Illegal Logging Sarang Underground Economy

Upaya Direktorat Jenderal Pajak (DJP) merambah kegiatan ekonomi bawah tanah atau underground economy harus diikuti keberanian memberantas usaha ilegal.

Direktur Penyuluhan Perpajakan Erwin Silitonga menyebut beberapa kegiatan ekonomi underground ilegal yang belum banyak dibidik. Di antaranya illegal logging (pembalakan liar), illegal fishing (penangkapan ikan ilegal), illegal mining (penambangan liar), impor gula liar, perjudian terselubung, penjualan barang curian, impor mobil ilegal, dan industri minuman keras ilegal.

Ada juga aktivitas underground economy yang legal. Erwin mencontohkan taksi gelap (menggunakan mobil pribadi), usaha kafe tenda, upah dan gaji yang tidak dilaporkan, serta jasa rumah tangga, kegiatan mandiri, produksi, dan aset yang tidak dilaporkan.

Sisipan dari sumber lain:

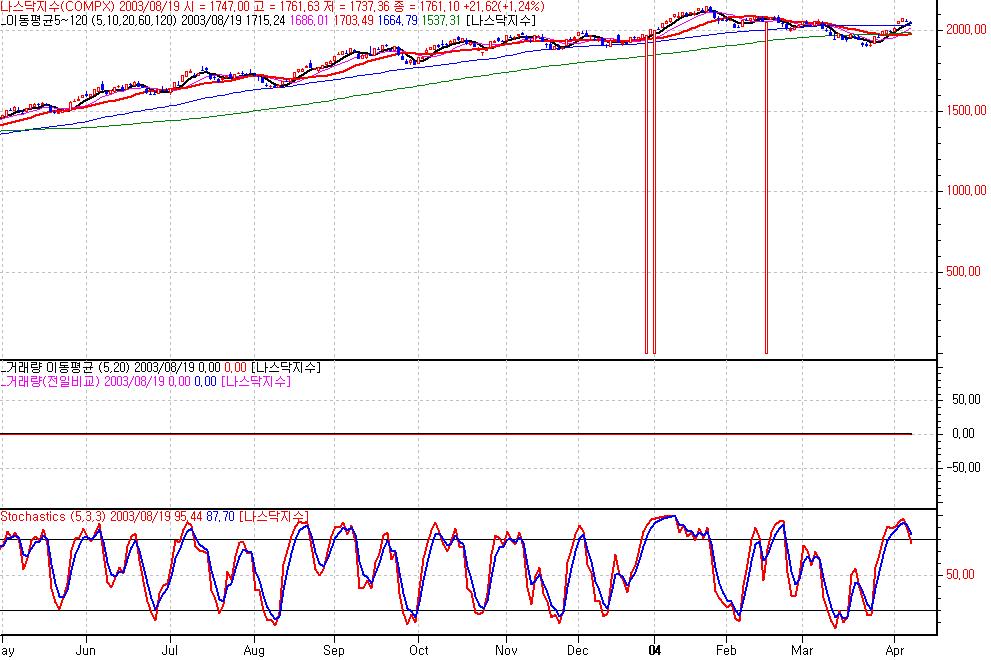Click the 2000,00 price axis label
The height and width of the screenshot is (660, 991).
click(x=965, y=31)
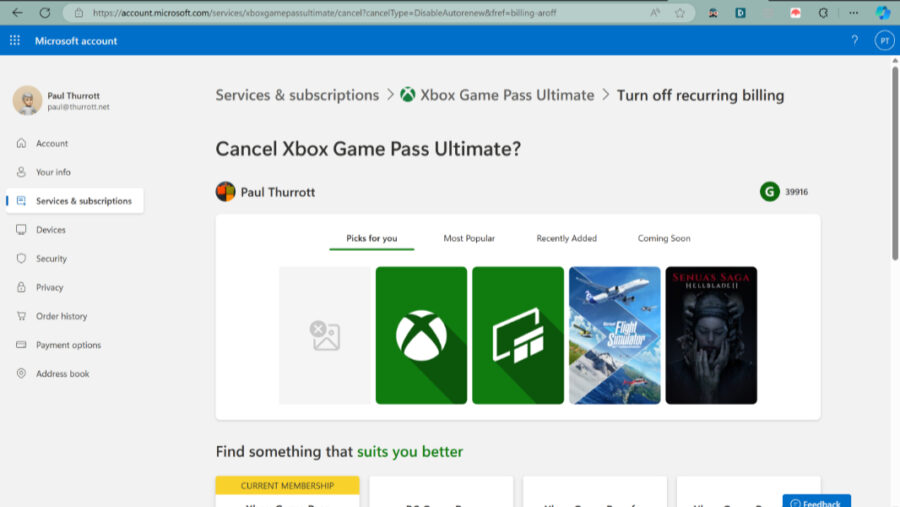Open Order history in the sidebar
Image resolution: width=900 pixels, height=507 pixels.
point(61,316)
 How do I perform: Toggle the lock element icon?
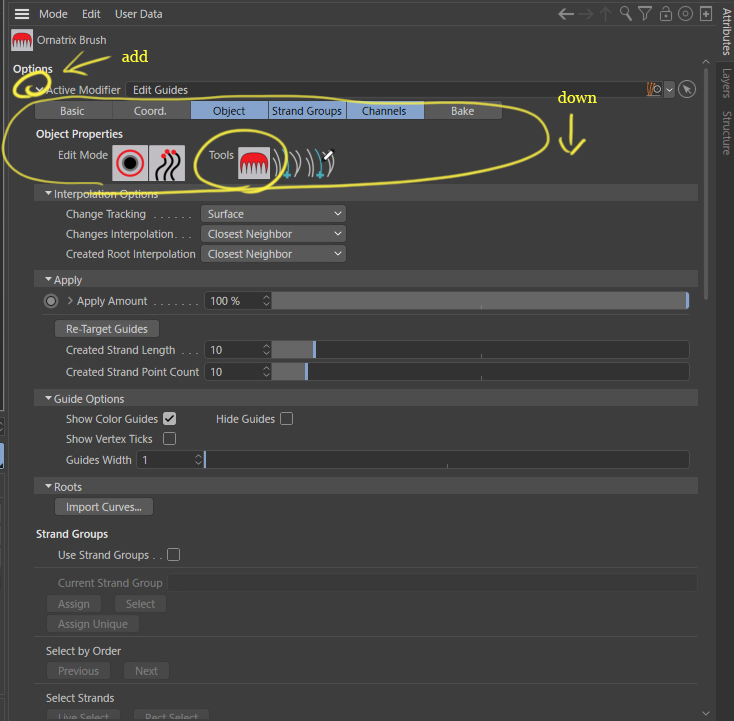click(665, 14)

Dampak langsung dari semua itu adalah penerimaan pajak kecil, sedangkan angka revenue lost besar, ujar Erwin kemarin. Dampak lanjutannya, kas negara menjadi kecil sehingga pembangunan fasilitas umum berkurang.

Beberapa langkah awal DJP adalah pengawasan money laundering (pencucian uang) Saat ini telah ada MoU DJP dengan Pusat Penelusuran dan Analisis Transaksi Keuangan (PPATK), ungkapnya.

Erwin juga mengakui, aparat pajak berpotensi mengejar kejahatan, khususnya di bidang ekonomi. Al Capone saja baru bisa ditangkap karena diperiksa pajaknya, ujar Erwin menyitir tokoh mafia dalam film The Untouchable itu.

Anggota Komisi XI (keuangan dan perbankan) DPR Andi Rahmat menyatakan, penyidikan pajak diharapkan bisa menjerat tindak pidana yang selama ini sulit tersentuh. Bagaimanapun, itu harus didukung. Memang tidak semudah yang diperkirakan. Namun, yang penting sudah ada persiapan menuju ke sana, katanya. Rencana pembentukan direktorat penyidikan khusus juga dinilai akan memperkuat direktorat jenderal terbesar di Departemen Keuangan ini.

Menurut Andi, DJP sebenarnya pernah mengungkap kejahatan dengan pasal pidana pajak. Dia mencontohkan ditangkapnya bos perusahaan salah satu ritel besar (RMYN) atas kasus penggelapan pajak dan permainan valuta asing.

Aparat kepolisian tidak bisa menjerat dia karena kita menganut devisa bebas. Karena itu, tidak ada satu pasal pun yang bisa menjeratnya. Melalui penyidikan pidana perpajakan, dia bisa diserahkan ke kepolisian, ujar Andi. Penangkapan bos RMYN tersebut memang terjadi tahun lalu. Menurut dia, dalam penegakan hukum, DJP bisa memiliki wewenang yang tidak dipunyai aparat kepolisian.

Dia menambahkan, aparat pajak harus menyiapkan infrastruktur pendukung untuk melaksanakan program tersebut. Itu terkait variabel pengalaman dari DJP yang memang diakui belum banyak menangani kasus-kasus yang kompleks.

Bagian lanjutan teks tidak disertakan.